(Information begins)

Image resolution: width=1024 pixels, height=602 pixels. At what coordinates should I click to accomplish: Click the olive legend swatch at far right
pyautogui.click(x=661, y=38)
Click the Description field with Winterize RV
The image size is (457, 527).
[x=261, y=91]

(Information ends)

The records above must be printed again in full, exactly as written.

Image resolution: width=1024 pixels, height=602 pixels. At what coordinates should I click to accomplish: Click the olive legend swatch at far right
pyautogui.click(x=661, y=38)
Click the Description field with Winterize RV
The image size is (457, 527).
[x=261, y=91]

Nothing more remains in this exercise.